Verslag vergadering Commissie voor Economie, Werk, Sociale Economie, Wetenschap en Innovatie
Verslag
– Wegens de coronamaatregelen werd deze vraag om uitleg via videoconferentie behandeld.
Mevrouw Claes heeft het woord.
Momenteel zitten onze Vlaamse studenten in hun blok- en examenperiode. Dat is een periode waarin ze volgens een onderzoek van de UGent maar beter alles uit de kast halen om te slagen. Uit een onderzoek van de UGent waarbij 1600 fictieve sollicitaties geanalyseerd werden, blijkt dat studenten die een jaar moeten overzitten of langer doen over hun studies, hiervoor de prijs betalen wanneer zij op zoek gaan naar een job. In jobs waarbij opleiding en bijscholing van groot belang zijn, zien we dat 16 procent van de studenten die een jaar moesten overdoen, minder reacties kregen dan hun collega-studenten die hun studietraject binnen de vooropgestelde tijd hebben afgerond. Hoe meer belang de werkgever hecht aan opleiding en bijscholing, hoe minder snel hij een student zal aannemen die langer deed over zijn studietraject. Werkgevers maken bij een eerste selectieronde niet zozeer een rangschikking op basis van het diploma en vaardigheden, maar wel op basis van hun inschatting van de opleidbaarheid van de kandidaten op de werkvloer. Econoom Stijn Baert gaf als verklaring dat werkgevers de studenten die langer over hun traject doen, als minder opleidbaar beschouwen.
Minister, wat zult u doen om de jongeren beter te sensibiliseren en bewust te maken van het feit dat de schoolcarrière een impact heeft bij het zoeken naar een job?
Welke instrumenten zijn er om deze jongeren een inhaalbeweging te laten maken waardoor deze achterstand kan worden weggewerkt? Op welke manier vinden deze jongeren snel de weg naar deze instrumenten?
Minister Crevits heeft het woord.
Mevrouw Claes, dit is een zeer boeiende vraag, die misschien ook eens in de commissie Onderwijs aan bod zou kunnen komen. Ik zal al antwoorden wat mijn bevoegdheden betreft.
Eerst en vooral zijn er de hefbomen die ik in de vorige legislatuur heb ingevoerd. Denk maar aan de invoering van het loopbaandenken als sleutelcompetentie bij de nieuwe eindtermen, de invoering van de oriëntatieproef Columbus in het secundair onderwijs of de invoering van niet-bindende toelatingsproeven in het hoger onderwijs.
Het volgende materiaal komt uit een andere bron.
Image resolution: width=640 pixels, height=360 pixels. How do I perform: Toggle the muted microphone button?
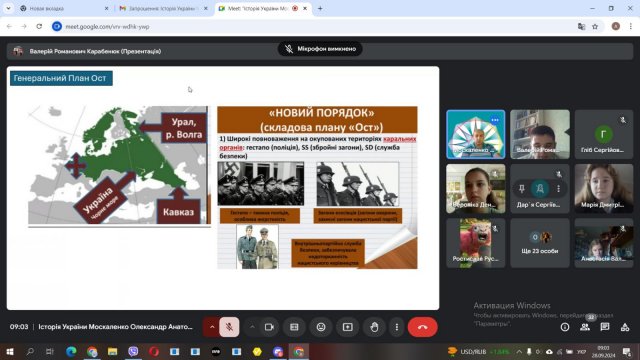[x=229, y=327]
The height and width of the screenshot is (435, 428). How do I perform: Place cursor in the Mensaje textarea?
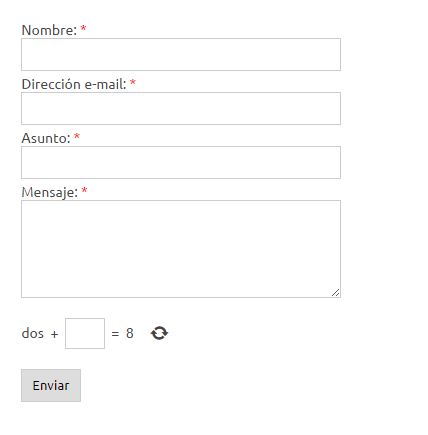point(181,249)
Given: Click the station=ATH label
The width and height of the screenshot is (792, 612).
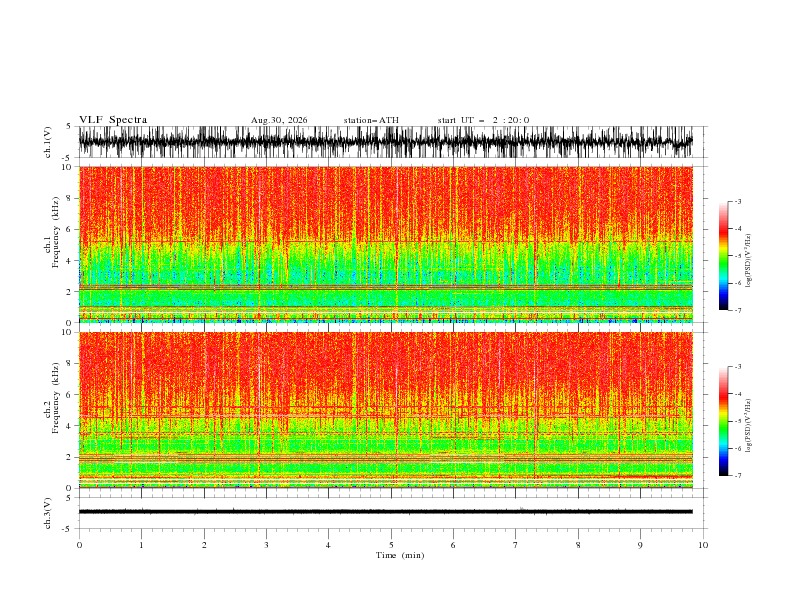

Dat zijn tal van concrete maatregelen die ervoor zorgen dat jongeren reflecteren over hun passies en talenten, hun een spiegel voorhouden en laten nadenken over hun loopbaan.
Daarnaast stel ik vast – en dit hebben we trouwens vorige week ook uitvoerig besproken in de commissie naar aanleiding van het schoolverlatersrapport van VDAB – dat het hebben van een diploma hoger onderwijs nog steeds de beste garantie is op werk. 97 procent van de bachelors en masters was een jaar na afstuderen aan het werk. ‘Studeer dus hard, want het loont’, is mijn mantra, dat vandaag nog steeds actueel is. VDAB geeft deze boodschap telkens opnieuw op de studie-informatiedagen, de zogenaamde SID-ins die jaarlijks plaatsvinden. VDAB ondersteunt ook leraren via trainingsessies over loopbaandenken en sollicitatietraining.
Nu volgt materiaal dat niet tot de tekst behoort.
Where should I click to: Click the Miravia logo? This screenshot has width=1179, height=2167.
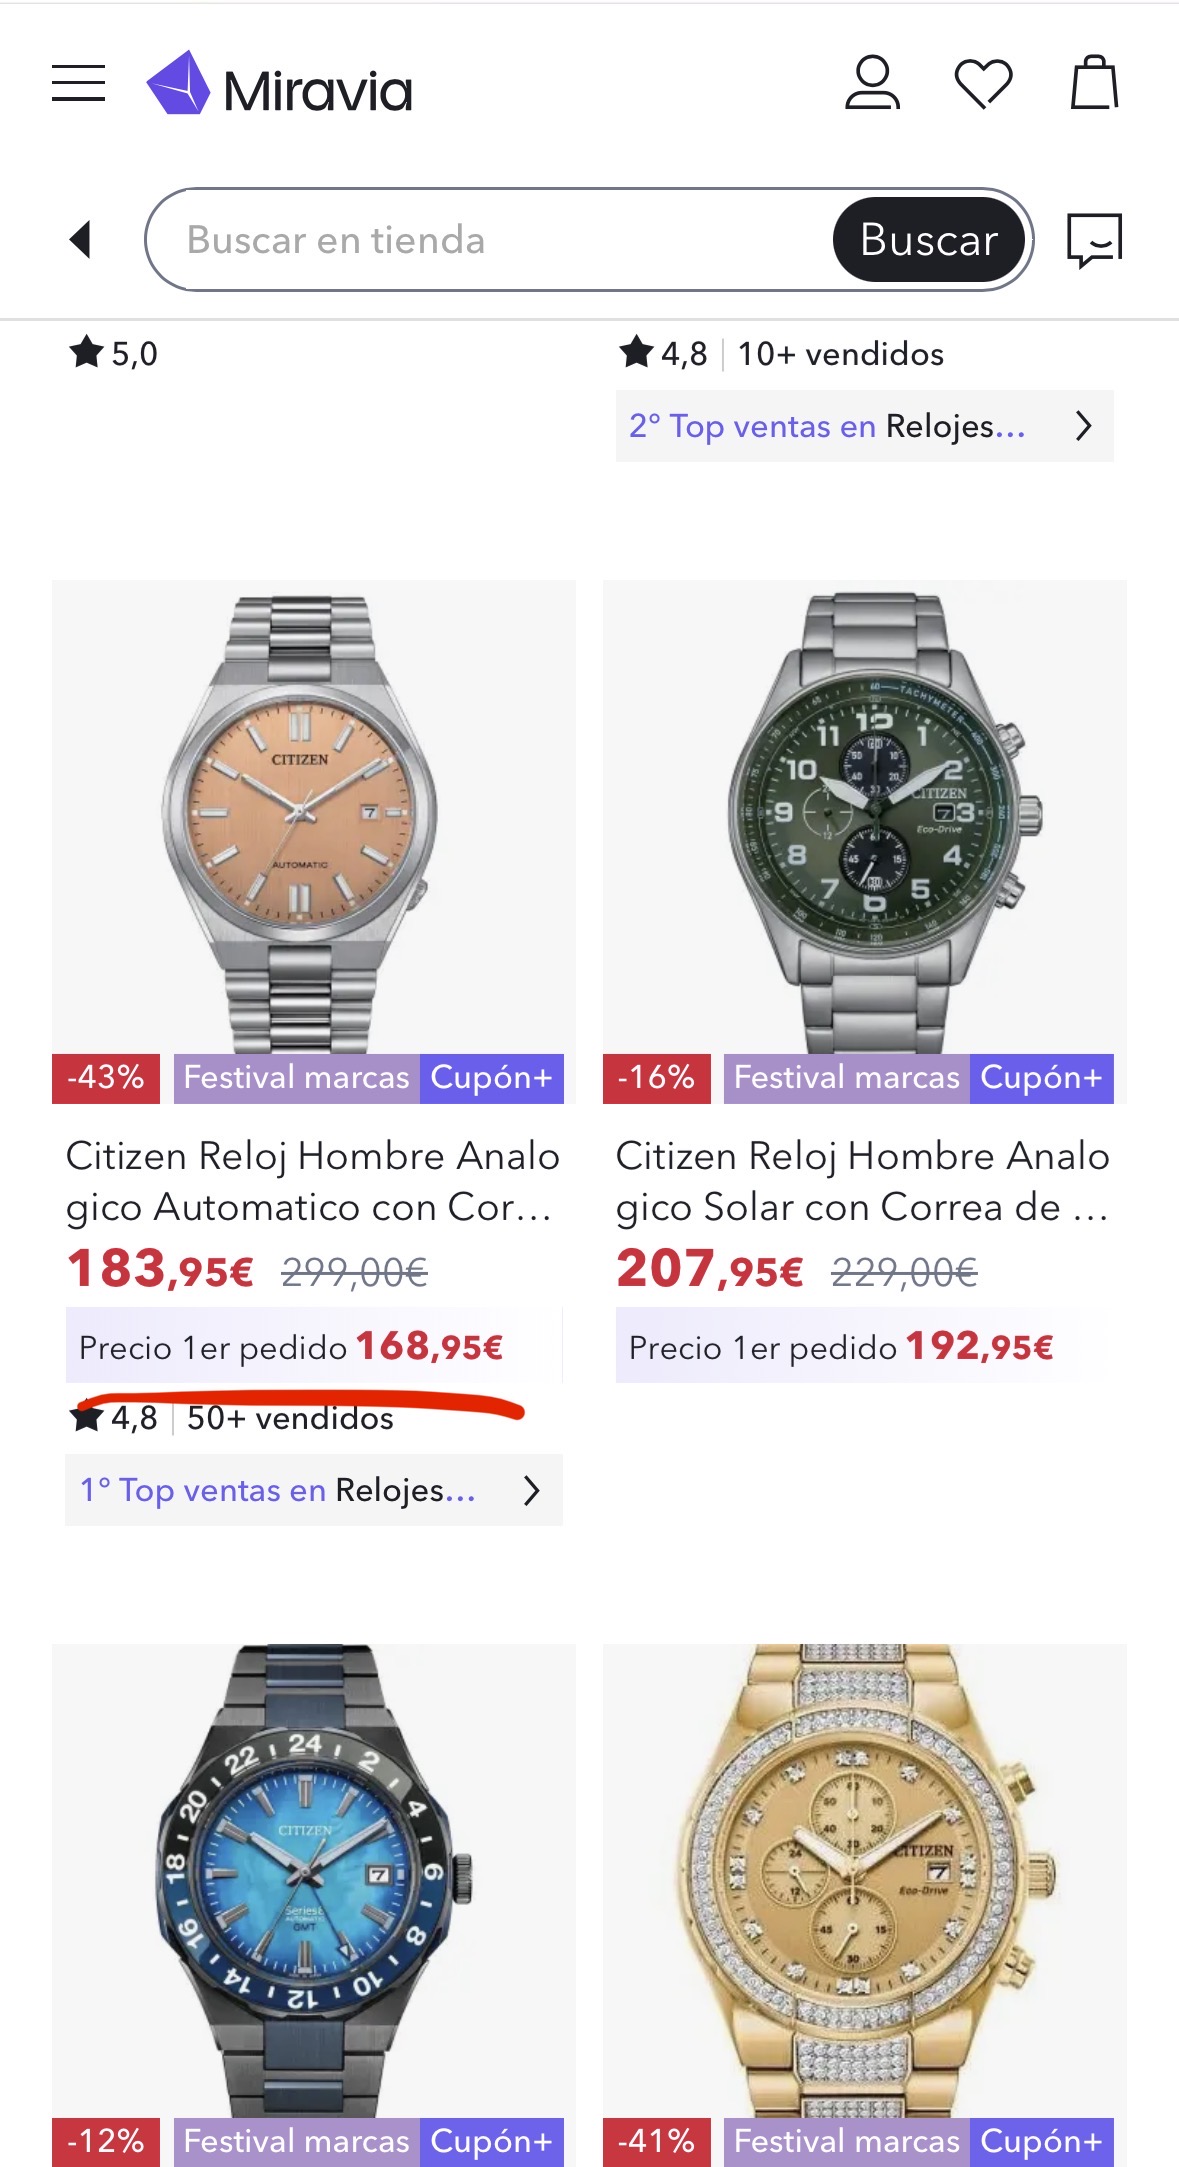click(280, 86)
Dan was er de vraag naar instrumenten die jongeren ondersteunen om een inhaalbeweging te maken. Het onlineaanbod van VDAB staat ook open voor studenten. Je kunt dus als student zo je leergierigheid bewijzen door enkele onlinemodules te volgen. Daarnaast biedt VDAB ook talrijke onlineworkshops en webinars aan om zo je ‘soft skills’ te versterken. VDAB zal begin juli een grote reclamecampagne lanceren specifiek gericht op jongeren en schoolverlaters, maar dit alles is u wellicht bekend.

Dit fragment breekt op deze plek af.